BEGIN

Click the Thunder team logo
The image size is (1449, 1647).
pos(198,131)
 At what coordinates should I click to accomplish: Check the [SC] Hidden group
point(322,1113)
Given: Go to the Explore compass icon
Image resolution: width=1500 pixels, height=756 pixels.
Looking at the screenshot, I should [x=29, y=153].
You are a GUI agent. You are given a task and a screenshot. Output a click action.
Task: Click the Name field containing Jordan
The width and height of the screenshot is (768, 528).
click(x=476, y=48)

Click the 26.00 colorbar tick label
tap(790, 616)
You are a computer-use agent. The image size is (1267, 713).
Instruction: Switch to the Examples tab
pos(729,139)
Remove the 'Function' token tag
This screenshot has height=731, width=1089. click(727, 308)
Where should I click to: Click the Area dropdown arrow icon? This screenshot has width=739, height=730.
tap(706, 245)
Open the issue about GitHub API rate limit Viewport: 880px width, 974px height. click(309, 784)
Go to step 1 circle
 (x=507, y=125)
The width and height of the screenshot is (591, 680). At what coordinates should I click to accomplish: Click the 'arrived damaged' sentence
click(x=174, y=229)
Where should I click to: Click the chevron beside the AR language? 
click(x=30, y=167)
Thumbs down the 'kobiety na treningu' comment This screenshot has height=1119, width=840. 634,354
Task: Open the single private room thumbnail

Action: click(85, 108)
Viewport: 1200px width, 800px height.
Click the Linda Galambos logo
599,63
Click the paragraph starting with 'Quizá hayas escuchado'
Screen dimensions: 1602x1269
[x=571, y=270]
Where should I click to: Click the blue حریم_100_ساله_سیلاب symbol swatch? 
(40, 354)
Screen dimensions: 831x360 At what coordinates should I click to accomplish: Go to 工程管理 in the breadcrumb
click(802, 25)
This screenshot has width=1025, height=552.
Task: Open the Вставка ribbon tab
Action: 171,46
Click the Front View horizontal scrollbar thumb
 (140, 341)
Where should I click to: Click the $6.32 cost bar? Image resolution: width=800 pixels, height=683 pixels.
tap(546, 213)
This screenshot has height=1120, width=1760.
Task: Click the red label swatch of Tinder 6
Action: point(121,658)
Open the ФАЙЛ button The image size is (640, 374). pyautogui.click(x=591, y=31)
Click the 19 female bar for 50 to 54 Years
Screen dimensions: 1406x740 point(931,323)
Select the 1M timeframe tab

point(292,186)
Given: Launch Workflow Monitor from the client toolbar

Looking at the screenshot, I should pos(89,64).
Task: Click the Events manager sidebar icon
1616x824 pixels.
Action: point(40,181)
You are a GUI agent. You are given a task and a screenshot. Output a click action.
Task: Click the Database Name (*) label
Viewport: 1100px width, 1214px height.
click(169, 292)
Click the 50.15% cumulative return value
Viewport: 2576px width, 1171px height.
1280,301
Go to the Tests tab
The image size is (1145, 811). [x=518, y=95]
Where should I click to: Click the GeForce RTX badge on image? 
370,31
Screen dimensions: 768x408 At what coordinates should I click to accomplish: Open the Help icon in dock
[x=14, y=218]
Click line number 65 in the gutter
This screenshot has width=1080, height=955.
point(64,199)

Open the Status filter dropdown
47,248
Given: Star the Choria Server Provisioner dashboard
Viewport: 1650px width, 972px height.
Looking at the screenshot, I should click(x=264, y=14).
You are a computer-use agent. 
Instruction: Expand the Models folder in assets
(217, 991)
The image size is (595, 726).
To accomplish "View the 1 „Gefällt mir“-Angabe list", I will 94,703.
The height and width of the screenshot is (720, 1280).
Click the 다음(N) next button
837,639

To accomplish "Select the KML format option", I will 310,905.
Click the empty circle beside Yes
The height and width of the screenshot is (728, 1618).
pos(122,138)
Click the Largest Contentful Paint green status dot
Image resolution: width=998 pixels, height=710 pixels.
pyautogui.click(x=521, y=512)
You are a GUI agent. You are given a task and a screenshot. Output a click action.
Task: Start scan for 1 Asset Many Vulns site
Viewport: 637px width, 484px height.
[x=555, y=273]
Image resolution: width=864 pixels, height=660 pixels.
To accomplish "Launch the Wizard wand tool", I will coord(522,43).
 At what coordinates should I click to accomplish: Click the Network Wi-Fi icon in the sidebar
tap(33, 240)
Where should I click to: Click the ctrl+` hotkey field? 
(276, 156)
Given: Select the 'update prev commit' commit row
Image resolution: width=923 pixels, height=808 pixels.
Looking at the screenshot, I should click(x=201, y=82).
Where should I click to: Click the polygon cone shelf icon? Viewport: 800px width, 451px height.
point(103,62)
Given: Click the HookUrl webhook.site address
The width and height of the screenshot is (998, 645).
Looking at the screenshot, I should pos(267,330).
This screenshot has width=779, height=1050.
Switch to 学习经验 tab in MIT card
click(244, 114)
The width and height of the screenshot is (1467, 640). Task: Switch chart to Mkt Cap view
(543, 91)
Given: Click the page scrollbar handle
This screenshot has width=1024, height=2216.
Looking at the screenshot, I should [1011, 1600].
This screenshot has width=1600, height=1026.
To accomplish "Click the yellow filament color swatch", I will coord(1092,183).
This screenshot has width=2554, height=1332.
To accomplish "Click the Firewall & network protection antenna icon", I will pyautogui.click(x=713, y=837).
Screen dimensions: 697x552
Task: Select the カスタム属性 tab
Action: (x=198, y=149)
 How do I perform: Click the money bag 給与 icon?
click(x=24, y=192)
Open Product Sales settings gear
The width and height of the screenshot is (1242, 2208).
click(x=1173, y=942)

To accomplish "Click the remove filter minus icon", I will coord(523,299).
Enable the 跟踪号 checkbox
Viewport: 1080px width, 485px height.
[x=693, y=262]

END

**Task brief:** Output the full listing exactly as given.

**Response to this exercise:**
Click the Thunder team logo
The image size is (1449, 1647).
pos(198,131)
 At what coordinates should I click to accomplish: Check the [SC] Hidden group
point(322,1113)
Given: Go to the Explore compass icon
Image resolution: width=1500 pixels, height=756 pixels.
Looking at the screenshot, I should [x=29, y=153].
You are a GUI agent. You are given a task and a screenshot. Output a click action.
Task: Click the Name field containing Jordan
The width and height of the screenshot is (768, 528).
click(x=476, y=48)

Click the 26.00 colorbar tick label
tap(790, 616)
You are a computer-use agent. The image size is (1267, 713).
Instruction: Switch to the Examples tab
pos(729,139)
Remove the 'Function' token tag
This screenshot has height=731, width=1089. click(727, 308)
Where should I click to: Click the Area dropdown arrow icon? This screenshot has width=739, height=730.
tap(706, 245)
Open the issue about GitHub API rate limit Viewport: 880px width, 974px height. click(309, 784)
Go to step 1 circle
 (x=507, y=125)
The width and height of the screenshot is (591, 680). At what coordinates should I click to accomplish: Click the 'arrived damaged' sentence
click(x=174, y=229)
Where should I click to: Click the chevron beside the AR language? 
click(x=30, y=167)
Thumbs down the 'kobiety na treningu' comment This screenshot has height=1119, width=840. 634,354
Task: Open the single private room thumbnail

Action: click(85, 108)
Viewport: 1200px width, 800px height.
Click the Linda Galambos logo
599,63
Click the paragraph starting with 'Quizá hayas escuchado'
Screen dimensions: 1602x1269
[x=571, y=270]
Where should I click to: Click the blue حریم_100_ساله_سیلاب symbol swatch? 
(40, 354)
Screen dimensions: 831x360 At what coordinates should I click to accomplish: Go to 工程管理 in the breadcrumb
click(802, 25)
This screenshot has width=1025, height=552.
Task: Open the Вставка ribbon tab
Action: 171,46
Click the Front View horizontal scrollbar thumb
 (140, 341)
Where should I click to: Click the $6.32 cost bar? Image resolution: width=800 pixels, height=683 pixels.
tap(546, 213)
This screenshot has height=1120, width=1760.
Task: Click the red label swatch of Tinder 6
Action: point(121,658)
Open the ФАЙЛ button The image size is (640, 374). pyautogui.click(x=591, y=31)
Click the 19 female bar for 50 to 54 Years
Screen dimensions: 1406x740 point(931,323)
Select the 1M timeframe tab

point(292,186)
Given: Launch Workflow Monitor from the client toolbar

Looking at the screenshot, I should pos(89,64).
Task: Click the Events manager sidebar icon
1616x824 pixels.
Action: point(40,181)
You are a GUI agent. You are given a task and a screenshot. Output a click action.
Task: Click the Database Name (*) label
Viewport: 1100px width, 1214px height.
click(169, 292)
Click the 50.15% cumulative return value
Viewport: 2576px width, 1171px height.
1280,301
Go to the Tests tab
The image size is (1145, 811). [x=518, y=95]
Where should I click to: Click the GeForce RTX badge on image? 
370,31
Screen dimensions: 768x408 At what coordinates should I click to accomplish: Open the Help icon in dock
[x=14, y=218]
Click line number 65 in the gutter
This screenshot has width=1080, height=955.
point(64,199)

Open the Status filter dropdown
47,248
Given: Star the Choria Server Provisioner dashboard
Viewport: 1650px width, 972px height.
Looking at the screenshot, I should click(x=264, y=14).
You are a computer-use agent. 
Instruction: Expand the Models folder in assets
(217, 991)
The image size is (595, 726).
To accomplish "View the 1 „Gefällt mir“-Angabe list", I will 94,703.
The height and width of the screenshot is (720, 1280).
Click the 다음(N) next button
837,639

To accomplish "Select the KML format option", I will 310,905.
Click the empty circle beside Yes
The height and width of the screenshot is (728, 1618).
pos(122,138)
Click the Largest Contentful Paint green status dot
Image resolution: width=998 pixels, height=710 pixels.
pyautogui.click(x=521, y=512)
You are a GUI agent. You are given a task and a screenshot. Output a click action.
Task: Start scan for 1 Asset Many Vulns site
Viewport: 637px width, 484px height.
[x=555, y=273]
Image resolution: width=864 pixels, height=660 pixels.
To accomplish "Launch the Wizard wand tool", I will coord(522,43).
 At what coordinates should I click to accomplish: Click the Network Wi-Fi icon in the sidebar
tap(33, 240)
Where should I click to: Click the ctrl+` hotkey field? 
(276, 156)
Given: Select the 'update prev commit' commit row
Image resolution: width=923 pixels, height=808 pixels.
Looking at the screenshot, I should click(x=201, y=82).
Where should I click to: Click the polygon cone shelf icon? Viewport: 800px width, 451px height.
point(103,62)
Given: Click the HookUrl webhook.site address
The width and height of the screenshot is (998, 645).
Looking at the screenshot, I should pos(267,330).
This screenshot has width=779, height=1050.
Switch to 学习经验 tab in MIT card
click(244, 114)
The width and height of the screenshot is (1467, 640). Task: Switch chart to Mkt Cap view
(543, 91)
Given: Click the page scrollbar handle
This screenshot has width=1024, height=2216.
Looking at the screenshot, I should [1011, 1600].
This screenshot has width=1600, height=1026.
To accomplish "Click the yellow filament color swatch", I will coord(1092,183).
This screenshot has width=2554, height=1332.
To accomplish "Click the Firewall & network protection antenna icon", I will pyautogui.click(x=713, y=837).
Screen dimensions: 697x552
Task: Select the カスタム属性 tab
Action: (x=198, y=149)
 How do I perform: Click the money bag 給与 icon?
click(x=24, y=192)
Open Product Sales settings gear
The width and height of the screenshot is (1242, 2208).
click(x=1173, y=942)

To accomplish "Click the remove filter minus icon", I will coord(523,299).
Enable the 跟踪号 checkbox
Viewport: 1080px width, 485px height.
[x=693, y=262]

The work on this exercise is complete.